Volkswagen CEO: Physical Buttons in Cars Are ‘Non-Negotiable’

Volkswagen Reintroduces Physical Buttons and Revamps Steering Wheel Design

I was midway through unloading groceries, keys in one hand, when the car asked me to tap a dark corner of a glass panel. My fingers fumbled; the cabin stayed silent. That tiny failure felt like a small betrayal of expectation.

I’m Thomas Schäfer’s kind of believer: ergonomic honesty over interface theater. You’ve seen the trend — automakers chased the iPhone look, and infotainment systems went from helpful to commanding. Schäfer told Top Gear that some design teams became infatuated with smartphone aesthetics, and he’s drawing a line: door handles and buttons are non-negotiable.

At the grocery curb: a simple grip failed, and I thought of design choices

You and I both expect a handle to behave like a handle. Schäfer says designers were seduced by the iPhone aesthetic — Tesla’s iPad-like center screen set a template many followed. That tidy, minimal look reads great on spec sheets, but it asks drivers to trade tactile certainty for visual purity.

Companies are admitting it. Volkswagen flagged criticism last year and its recent spy photos of a compact EV show physical switches for hazards, temperature, and volume. Subaru, Mercedes-Benz, Hyundai and others are quietly grafting back knobs and buttons after mixed consumer feedback and user testing.

On a 68 mph stretch of Swedish highway a magazine timed real drivers

Vi Bilägare’s test is simple and brutal: do the tasks and keep your eyes on the road.
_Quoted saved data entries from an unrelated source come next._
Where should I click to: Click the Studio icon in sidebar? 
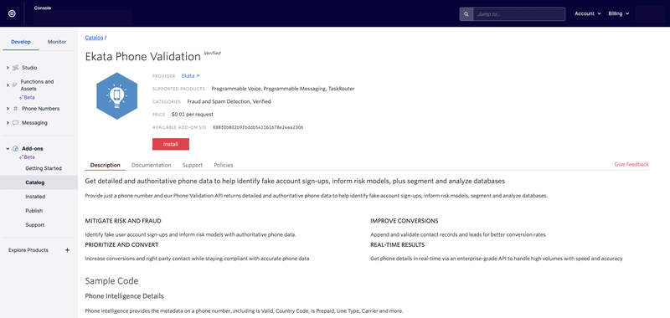tap(16, 68)
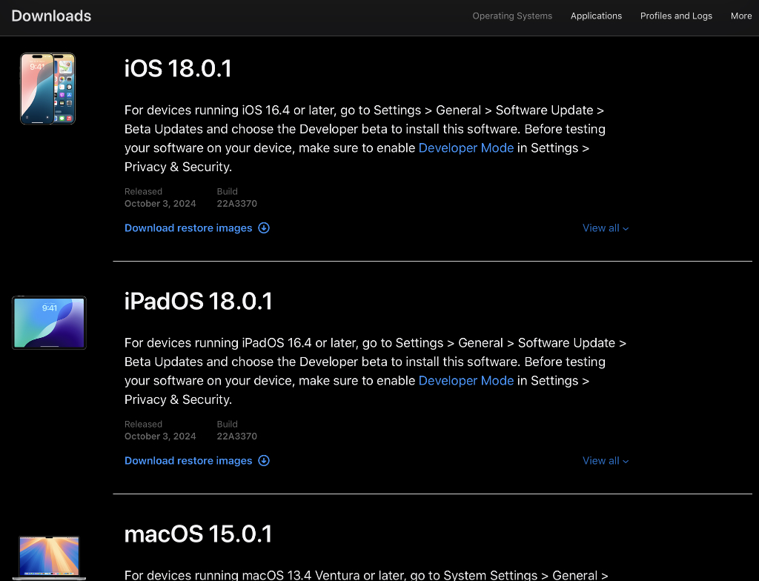Click the download arrow icon beside iPadOS restore images
This screenshot has width=759, height=581.
264,460
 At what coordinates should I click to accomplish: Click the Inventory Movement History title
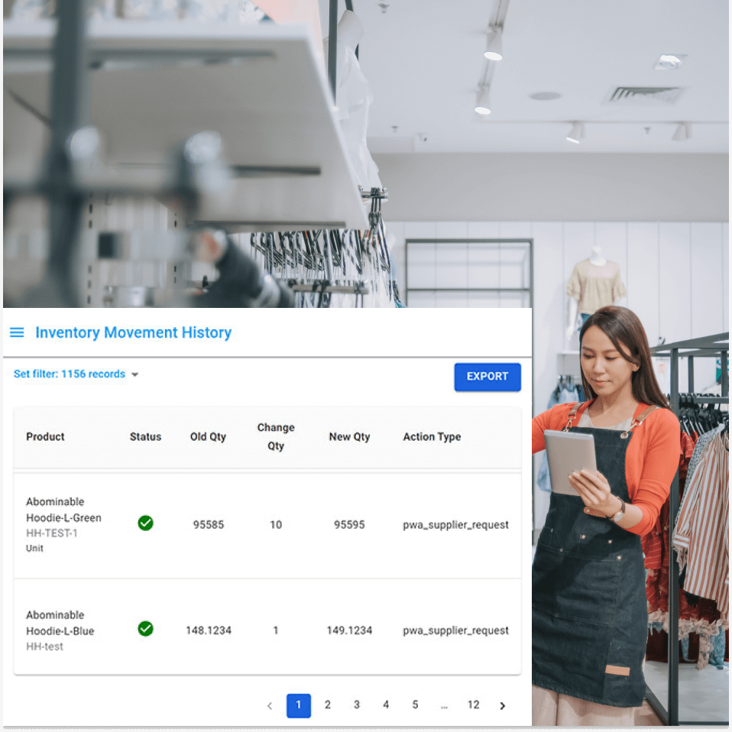[133, 332]
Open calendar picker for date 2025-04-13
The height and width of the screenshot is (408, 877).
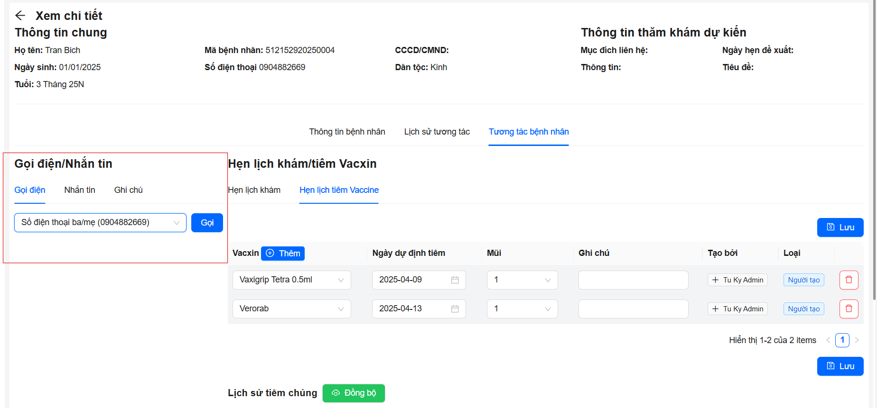pos(455,309)
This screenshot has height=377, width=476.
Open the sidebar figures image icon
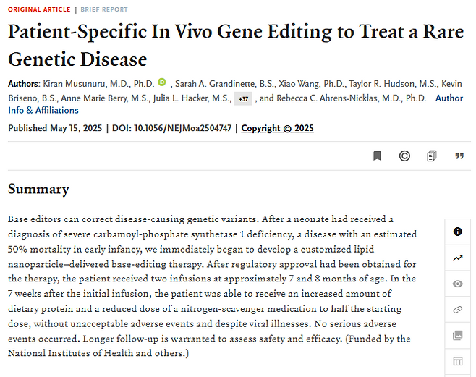pos(457,336)
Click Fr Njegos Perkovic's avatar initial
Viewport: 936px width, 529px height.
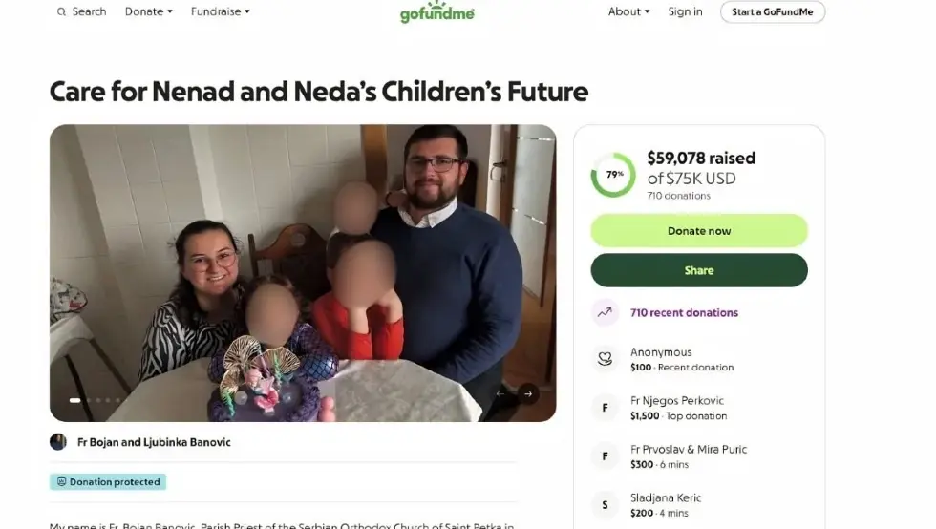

The 2005 Volvo — no touchscreen — completed tasks in about 10 seconds; some modern cars took four times longer. Those extra seconds aren’t abstract; they are seconds of distraction and delayed reaction.

Are touchscreens safer than physical controls?

Short answer: not in many cases. The study found physical controls outperform touch-only interfaces for routine adjustments. Hyundai’s North American design boss, Hak Soo Ha, told Korea JoongAng Daily that drivers felt “stressed, annoyed and steamed” when forced to hunt for a function on a screen during a quick maneuver.

During a dinner rush, you want to change the temp without a strobe-search

This is where psychology meets ergonomics. When you’re pressed, your brain reaches for muscle memory — a knob, a button, an angle your hand already knows. Touch sliders and hidden menus are like velvet ropes: they look sleek, but they keep you from getting where you need to go quickly.

Why are carmakers removing buttons?

Design trends followed consumer electronics: the iPhone taught us flat, capacitive glass equals modern. Tesla amplified that lesson with an oversized display that centralized functions. Manufacturers chased aesthetics, software consolidation, and perceived simplification — and then hit the human problem: humans are tactile animals.

At the test-vehicle reveal: executives read the focus-group notes and pivoted

Volkswagen’s pivot is not solitary grandstanding. Hyundai admitted Americans didn’t warm to touch-heavy interiors and is reintroducing physical controls after research. Mercedes and Subaru are also shifting. That’s momentum: user feedback and safety data nudging design back toward direct manipulation.

Will buttons return to cars?

Yes — but not as a rollback to the past. Expect hybrid cabins where screens do software-driven features and knobs/buttons handle immediate, safety-sensitive tasks. Think of the dashboard as an orchestra: tactile controls keep the rhythm steady while displays provide the melody.

I’ve sat through demos where an elegant screen stole the room, and I’ve driven cars where a single real button saved a frazzled moment. You want a car that respects the split-second demands of real life, not just a showroom aesthetic. If designers can marry good software with a thumb-friendly interface, will you accept a cabin that finally remembers your hands?